The range starts at the line containing "Task: Select the cmd package name" and ends at the last line of the records below. Reproduce those lines exactly.

Records to use: Begin

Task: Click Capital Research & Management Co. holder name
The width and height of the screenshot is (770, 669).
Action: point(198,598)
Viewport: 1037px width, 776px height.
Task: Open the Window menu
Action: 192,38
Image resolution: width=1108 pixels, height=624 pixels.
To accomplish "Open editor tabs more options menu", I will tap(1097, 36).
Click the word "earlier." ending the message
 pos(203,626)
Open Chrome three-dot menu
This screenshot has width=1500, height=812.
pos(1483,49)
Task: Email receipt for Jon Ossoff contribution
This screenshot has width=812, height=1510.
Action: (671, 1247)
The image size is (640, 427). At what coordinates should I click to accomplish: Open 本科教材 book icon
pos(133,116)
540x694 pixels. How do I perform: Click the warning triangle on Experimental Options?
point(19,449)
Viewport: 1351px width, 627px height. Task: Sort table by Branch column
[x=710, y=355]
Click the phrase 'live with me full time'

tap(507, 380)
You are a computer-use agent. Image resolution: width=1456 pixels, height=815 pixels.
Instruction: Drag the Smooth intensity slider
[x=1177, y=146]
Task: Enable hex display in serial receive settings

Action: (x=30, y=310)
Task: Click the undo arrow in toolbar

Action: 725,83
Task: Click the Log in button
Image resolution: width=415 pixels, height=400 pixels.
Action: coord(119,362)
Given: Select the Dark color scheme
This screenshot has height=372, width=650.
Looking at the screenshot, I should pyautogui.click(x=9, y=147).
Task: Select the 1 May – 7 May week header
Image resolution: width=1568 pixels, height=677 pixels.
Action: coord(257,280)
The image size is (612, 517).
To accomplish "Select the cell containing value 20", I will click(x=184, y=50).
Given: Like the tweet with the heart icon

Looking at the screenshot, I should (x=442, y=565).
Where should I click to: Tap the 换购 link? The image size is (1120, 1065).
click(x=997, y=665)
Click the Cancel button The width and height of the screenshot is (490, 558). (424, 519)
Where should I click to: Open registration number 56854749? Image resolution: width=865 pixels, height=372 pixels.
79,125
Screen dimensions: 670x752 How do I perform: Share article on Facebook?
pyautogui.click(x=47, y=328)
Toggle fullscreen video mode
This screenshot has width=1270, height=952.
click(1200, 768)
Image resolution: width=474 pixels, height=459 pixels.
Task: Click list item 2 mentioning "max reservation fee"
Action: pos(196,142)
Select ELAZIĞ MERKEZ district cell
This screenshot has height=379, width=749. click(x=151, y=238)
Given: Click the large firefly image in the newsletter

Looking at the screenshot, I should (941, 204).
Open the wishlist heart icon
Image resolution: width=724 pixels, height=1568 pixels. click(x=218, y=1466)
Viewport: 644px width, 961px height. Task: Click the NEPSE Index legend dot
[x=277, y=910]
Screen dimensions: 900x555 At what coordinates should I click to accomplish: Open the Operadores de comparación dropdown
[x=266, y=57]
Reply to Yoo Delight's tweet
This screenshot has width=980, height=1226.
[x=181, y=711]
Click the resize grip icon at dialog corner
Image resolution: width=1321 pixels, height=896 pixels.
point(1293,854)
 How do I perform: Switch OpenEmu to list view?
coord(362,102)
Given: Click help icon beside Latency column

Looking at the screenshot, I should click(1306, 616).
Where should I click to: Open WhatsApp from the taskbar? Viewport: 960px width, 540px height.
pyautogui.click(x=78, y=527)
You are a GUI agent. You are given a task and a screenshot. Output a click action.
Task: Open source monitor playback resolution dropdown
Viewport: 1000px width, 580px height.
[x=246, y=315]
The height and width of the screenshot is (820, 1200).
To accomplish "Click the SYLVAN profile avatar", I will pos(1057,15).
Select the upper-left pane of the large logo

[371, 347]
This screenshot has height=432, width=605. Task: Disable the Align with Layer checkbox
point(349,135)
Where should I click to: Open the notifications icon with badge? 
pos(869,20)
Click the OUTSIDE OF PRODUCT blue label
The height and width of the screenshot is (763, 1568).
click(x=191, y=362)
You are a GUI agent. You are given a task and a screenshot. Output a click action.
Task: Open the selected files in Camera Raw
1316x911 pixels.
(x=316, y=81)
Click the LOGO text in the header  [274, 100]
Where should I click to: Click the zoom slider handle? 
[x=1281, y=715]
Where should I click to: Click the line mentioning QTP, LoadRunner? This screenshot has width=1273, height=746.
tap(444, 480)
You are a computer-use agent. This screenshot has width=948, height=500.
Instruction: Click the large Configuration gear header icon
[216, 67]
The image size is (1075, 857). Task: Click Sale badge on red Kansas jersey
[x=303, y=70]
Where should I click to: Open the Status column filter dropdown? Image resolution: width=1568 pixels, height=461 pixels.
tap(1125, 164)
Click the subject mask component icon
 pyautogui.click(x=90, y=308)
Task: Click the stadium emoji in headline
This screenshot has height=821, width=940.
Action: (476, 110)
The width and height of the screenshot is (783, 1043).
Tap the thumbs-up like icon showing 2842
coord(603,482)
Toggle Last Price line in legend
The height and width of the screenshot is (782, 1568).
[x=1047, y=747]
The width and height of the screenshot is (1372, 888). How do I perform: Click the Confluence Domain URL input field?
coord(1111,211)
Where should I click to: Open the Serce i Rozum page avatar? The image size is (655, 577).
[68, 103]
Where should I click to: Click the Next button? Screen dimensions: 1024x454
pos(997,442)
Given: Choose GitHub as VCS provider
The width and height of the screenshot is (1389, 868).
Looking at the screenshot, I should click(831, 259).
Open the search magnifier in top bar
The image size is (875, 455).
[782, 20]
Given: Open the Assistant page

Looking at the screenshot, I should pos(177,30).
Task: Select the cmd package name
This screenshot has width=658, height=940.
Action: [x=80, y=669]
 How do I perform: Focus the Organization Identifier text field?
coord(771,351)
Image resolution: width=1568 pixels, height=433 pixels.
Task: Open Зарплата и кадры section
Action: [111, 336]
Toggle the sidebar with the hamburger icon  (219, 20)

Records to use: End

§ Finished task
Task: Select the cmd package name
This screenshot has width=658, height=940.
Action: [x=80, y=669]
 How do I perform: Focus the Organization Identifier text field?
coord(771,351)
Image resolution: width=1568 pixels, height=433 pixels.
Task: Open Зарплата и кадры section
Action: [111, 336]
Toggle the sidebar with the hamburger icon  (219, 20)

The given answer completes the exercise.